Inhibition of Kir4.1 channel elevates BDNF expression in primary cultures of astrocytes

[Speaker] Yukihiro Ohno:1
[Co-author] Masato Kinboshi:1,2,3, Saki Shimizu:1, Takahiro Mukai:1, Yuki Nagao:1, Hidefumi Ito:3, Akio Ikeda:2
1:Department of Pharmacology, Osaka University of Pharmaceutical Sciences, Japan, 2:Department of Epilepsy, Movement Disorders and Physiology, Graduate School of Medicine, Kyoto University, Japan, 3:Department of Neurology, Wakayama Medical University, Japan

Background: Inwardly rectifying potassium (Kir) 4.1 channels are specifically expressed in astrocytes and regulate neuronal excitability by modulating the spatial potassium buffering activity. It is now known that loss-of-function mutations of the gene encoding Kir4.1 or down-regulation of Kir4.1 expression causes neural hyperexcitation and generalized tonic-clonic seizures both in patients and animal models, which probably results from the elevated extracellular potassium and glutamate levels due to the disruption of spatial potassium buffering. However, pathophysiological role and mechanism of astrocytic Kir4.1 dysfunction in the development of chronic seizures (epileptogenensis) are still unknown. In this study, we evaluated the effects of Kir4.1 dysfunction (blockade and knockdown of Kir4.1 channels) on the expression of BDNF, a key molecule mediating epileptogenensis, in astrocyte primary cultures.
Methods: Primary cultures of cerebrocortical astrocytes were prepared from 1 or 2 day-old new born ICR mice. For blockade of Kir4.1 channels, we tested several antidepressant agents which reportedly bound to and blocked Kir4.1 channels in a subunit-specific manner (Brain Res., 1178, 44-51, 2007; Mol. Pharmacol., 75, 1287-1295, 2009). For knock-down of Kir4.1 channels, small interfering RNA (siRNA) targeting Kir4.1 was transfected into astrocytics.

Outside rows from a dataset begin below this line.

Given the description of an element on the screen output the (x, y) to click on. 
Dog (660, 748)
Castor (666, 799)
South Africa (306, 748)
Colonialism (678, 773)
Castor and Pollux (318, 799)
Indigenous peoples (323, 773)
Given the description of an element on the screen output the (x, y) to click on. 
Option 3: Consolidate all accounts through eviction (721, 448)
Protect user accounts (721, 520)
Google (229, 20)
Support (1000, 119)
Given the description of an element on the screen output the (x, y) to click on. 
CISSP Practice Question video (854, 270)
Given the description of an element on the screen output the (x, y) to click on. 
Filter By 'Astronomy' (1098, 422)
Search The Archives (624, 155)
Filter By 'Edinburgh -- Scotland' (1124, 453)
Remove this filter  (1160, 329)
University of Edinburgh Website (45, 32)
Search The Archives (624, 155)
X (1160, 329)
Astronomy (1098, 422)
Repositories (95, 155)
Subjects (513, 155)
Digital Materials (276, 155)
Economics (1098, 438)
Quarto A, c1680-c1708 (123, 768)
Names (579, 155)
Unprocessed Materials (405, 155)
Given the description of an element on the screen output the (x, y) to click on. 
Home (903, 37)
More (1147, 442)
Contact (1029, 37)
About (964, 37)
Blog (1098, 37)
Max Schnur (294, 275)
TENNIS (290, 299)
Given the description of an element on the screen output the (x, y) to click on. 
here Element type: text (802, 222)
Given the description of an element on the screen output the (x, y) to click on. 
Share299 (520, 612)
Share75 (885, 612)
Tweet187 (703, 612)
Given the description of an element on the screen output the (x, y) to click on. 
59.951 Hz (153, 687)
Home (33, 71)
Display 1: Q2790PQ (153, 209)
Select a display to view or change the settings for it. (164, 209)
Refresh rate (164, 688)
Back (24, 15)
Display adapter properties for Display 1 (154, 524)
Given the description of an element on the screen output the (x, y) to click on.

Results: Treatment of astrocytes with fluoxetine enhanced BDNF mRNA expression in a concentration-dependent manner and increased the BDNF protein level. Other antidepressants (e.g., sertraline and imipramine) also increased the expression of BDNF mRNA with relative potencies similar to those for inhibition of Kir4.1 channels. In addition, suppression of Kir4.1 expression by the transfection of Kir4.1 siRNA significantly increased the mRNA and protein levels of BDNF. The BDNF induction by the Kir4.1 siRNA transfection was suppressed by the MEK1/2 inhibitor U0126, but only slightly by the p38 MAPK inhibitor SB202190 or the JNK inhibitor SP600125.
Conclusions: Our results show that inhibition of Kir4.1 channels facilitates BDNF expression in astrocytes primarily by activating the Ras/Raf/MEK/ERK pathway, which may lead to the development of epilepsy and other neuropsychiatric disorders.